Dataset content
•••

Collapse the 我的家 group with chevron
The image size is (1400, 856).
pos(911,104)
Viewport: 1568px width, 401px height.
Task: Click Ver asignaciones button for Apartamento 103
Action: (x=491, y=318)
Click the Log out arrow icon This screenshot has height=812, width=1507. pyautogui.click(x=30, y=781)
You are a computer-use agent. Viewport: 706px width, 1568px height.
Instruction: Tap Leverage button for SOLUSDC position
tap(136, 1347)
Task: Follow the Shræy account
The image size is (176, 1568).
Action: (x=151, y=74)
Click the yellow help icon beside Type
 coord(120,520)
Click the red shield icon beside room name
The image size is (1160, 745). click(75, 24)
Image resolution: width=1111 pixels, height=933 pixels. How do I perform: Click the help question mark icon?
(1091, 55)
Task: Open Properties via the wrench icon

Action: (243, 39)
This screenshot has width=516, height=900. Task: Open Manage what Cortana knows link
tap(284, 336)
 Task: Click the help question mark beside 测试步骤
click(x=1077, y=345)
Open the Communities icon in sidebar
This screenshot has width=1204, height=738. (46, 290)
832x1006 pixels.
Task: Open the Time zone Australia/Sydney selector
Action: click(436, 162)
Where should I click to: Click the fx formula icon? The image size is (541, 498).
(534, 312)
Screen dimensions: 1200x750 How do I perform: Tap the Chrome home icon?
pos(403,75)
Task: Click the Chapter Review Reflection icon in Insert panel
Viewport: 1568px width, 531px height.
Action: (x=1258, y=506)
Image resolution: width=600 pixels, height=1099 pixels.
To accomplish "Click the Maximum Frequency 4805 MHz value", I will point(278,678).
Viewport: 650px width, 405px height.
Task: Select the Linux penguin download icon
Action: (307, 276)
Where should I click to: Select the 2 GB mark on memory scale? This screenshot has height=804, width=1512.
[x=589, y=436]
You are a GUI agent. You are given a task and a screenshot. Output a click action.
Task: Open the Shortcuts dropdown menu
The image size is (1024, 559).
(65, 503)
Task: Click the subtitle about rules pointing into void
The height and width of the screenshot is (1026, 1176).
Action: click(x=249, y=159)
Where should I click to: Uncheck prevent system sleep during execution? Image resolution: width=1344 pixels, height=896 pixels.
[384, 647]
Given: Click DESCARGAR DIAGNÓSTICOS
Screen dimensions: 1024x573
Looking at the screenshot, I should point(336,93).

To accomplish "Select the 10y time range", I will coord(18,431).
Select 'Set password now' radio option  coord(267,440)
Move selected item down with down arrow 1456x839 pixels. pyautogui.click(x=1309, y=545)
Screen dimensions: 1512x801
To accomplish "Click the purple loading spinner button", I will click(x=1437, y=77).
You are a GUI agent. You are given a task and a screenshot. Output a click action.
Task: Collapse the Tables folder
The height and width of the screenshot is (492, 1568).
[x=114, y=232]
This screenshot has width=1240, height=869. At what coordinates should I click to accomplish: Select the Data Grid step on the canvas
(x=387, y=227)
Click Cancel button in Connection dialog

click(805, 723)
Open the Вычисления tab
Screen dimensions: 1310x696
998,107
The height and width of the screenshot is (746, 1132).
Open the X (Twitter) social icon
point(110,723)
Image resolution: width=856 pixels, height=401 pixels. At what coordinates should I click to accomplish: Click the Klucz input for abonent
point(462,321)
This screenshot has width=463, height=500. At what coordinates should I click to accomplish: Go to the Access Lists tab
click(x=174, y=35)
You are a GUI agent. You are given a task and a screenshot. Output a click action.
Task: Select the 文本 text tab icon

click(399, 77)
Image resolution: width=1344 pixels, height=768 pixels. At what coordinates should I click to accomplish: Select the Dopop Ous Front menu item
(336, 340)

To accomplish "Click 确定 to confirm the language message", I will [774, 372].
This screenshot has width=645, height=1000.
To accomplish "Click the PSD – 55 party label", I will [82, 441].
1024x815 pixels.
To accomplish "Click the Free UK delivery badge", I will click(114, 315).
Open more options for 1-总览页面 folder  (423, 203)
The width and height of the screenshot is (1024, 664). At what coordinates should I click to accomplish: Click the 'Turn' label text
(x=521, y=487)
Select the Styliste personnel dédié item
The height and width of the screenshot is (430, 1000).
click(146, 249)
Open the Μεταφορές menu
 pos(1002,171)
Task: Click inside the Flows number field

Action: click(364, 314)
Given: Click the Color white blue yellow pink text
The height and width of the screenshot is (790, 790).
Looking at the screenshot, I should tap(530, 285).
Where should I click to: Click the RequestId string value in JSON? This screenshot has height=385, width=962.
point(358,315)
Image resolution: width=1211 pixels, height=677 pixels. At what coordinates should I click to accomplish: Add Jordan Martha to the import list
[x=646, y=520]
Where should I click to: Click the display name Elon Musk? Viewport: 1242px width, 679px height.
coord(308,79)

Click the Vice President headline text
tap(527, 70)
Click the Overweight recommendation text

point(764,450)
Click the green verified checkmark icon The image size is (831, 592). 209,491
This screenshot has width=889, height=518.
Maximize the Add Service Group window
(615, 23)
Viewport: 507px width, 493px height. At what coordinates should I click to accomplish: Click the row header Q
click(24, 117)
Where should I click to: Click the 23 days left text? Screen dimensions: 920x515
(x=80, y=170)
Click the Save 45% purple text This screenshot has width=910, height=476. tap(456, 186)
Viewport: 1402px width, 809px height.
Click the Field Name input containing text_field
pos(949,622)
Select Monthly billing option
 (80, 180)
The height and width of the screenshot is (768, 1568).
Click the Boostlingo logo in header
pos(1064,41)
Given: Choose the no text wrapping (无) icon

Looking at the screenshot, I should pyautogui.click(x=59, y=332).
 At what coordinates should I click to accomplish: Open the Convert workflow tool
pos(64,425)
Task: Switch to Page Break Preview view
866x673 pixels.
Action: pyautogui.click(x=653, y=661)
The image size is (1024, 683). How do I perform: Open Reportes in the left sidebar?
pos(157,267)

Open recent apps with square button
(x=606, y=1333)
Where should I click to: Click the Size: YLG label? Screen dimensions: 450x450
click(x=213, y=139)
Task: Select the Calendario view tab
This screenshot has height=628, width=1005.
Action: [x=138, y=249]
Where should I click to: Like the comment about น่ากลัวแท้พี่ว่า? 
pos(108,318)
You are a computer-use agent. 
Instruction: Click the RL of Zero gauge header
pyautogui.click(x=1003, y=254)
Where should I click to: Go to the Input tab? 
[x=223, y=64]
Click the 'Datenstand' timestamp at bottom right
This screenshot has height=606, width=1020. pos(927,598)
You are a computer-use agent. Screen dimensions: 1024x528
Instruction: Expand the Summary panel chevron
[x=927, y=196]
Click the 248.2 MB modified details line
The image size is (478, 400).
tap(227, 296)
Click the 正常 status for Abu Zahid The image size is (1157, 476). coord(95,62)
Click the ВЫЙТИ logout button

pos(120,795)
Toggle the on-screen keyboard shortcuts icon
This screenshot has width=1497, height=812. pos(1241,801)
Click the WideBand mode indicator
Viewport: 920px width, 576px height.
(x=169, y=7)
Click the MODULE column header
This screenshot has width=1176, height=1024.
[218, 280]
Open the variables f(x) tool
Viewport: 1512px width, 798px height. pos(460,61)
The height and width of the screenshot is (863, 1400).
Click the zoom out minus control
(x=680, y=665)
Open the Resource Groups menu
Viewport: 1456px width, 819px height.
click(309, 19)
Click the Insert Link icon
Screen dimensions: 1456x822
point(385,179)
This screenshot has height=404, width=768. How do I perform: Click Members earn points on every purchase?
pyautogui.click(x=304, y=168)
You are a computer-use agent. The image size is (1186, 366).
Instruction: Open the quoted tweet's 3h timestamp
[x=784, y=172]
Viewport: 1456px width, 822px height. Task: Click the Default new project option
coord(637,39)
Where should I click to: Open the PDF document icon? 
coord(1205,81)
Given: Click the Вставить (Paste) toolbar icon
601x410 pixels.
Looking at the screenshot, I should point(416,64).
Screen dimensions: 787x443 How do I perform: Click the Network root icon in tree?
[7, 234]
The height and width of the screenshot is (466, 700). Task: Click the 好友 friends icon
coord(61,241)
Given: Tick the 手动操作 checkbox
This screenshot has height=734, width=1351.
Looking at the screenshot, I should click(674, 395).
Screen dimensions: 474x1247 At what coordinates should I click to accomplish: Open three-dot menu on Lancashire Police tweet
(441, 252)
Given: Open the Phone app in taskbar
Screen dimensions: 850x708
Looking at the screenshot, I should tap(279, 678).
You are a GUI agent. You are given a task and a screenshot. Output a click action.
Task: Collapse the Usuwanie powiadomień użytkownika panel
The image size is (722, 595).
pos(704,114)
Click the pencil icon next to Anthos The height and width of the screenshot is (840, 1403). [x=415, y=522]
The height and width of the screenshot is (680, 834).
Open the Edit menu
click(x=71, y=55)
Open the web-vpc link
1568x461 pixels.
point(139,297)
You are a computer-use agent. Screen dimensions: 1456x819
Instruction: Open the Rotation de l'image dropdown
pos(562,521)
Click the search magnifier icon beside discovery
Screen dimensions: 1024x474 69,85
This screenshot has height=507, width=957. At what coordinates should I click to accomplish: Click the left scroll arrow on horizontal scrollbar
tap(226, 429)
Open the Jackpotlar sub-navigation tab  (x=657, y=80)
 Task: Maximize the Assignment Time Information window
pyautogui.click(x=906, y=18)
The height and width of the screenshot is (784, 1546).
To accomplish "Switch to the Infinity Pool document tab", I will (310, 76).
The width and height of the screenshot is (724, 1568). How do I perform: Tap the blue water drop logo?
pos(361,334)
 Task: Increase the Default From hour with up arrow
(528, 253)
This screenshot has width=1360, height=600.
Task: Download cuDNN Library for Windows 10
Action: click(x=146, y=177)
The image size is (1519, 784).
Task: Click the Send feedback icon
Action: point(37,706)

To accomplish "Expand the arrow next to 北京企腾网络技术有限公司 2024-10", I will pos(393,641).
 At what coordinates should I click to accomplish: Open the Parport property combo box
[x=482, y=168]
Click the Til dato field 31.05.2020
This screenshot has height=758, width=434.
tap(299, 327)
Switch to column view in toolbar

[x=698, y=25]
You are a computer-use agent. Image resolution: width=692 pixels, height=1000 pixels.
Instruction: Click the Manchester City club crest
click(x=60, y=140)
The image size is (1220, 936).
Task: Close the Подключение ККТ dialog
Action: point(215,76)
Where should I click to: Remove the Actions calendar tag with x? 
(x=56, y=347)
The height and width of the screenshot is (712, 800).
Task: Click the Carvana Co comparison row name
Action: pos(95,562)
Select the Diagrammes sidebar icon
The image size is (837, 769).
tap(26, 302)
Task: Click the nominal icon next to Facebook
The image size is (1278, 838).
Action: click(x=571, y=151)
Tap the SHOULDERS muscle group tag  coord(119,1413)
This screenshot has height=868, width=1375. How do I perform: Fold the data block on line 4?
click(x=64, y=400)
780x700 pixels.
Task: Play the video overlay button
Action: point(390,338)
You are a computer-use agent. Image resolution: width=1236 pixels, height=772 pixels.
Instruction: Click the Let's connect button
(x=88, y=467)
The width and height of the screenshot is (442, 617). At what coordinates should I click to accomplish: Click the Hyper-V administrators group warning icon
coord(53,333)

•••

Instructions for the task
Give as a numbered list every line from the start of the records through the line containing "tap(136, 1347)", leaving out any blank lines.

Reply to the exercise
1. Collapse the 我的家 group with chevron
2. The image size is (1400, 856).
3. pos(911,104)
4. Viewport: 1568px width, 401px height.
5. Task: Click Ver asignaciones button for Apartamento 103
6. Action: (x=491, y=318)
7. Click the Log out arrow icon This screenshot has height=812, width=1507. pyautogui.click(x=30, y=781)
8. You are a computer-use agent. Viewport: 706px width, 1568px height.
9. Instruction: Tap Leverage button for SOLUSDC position
10. tap(136, 1347)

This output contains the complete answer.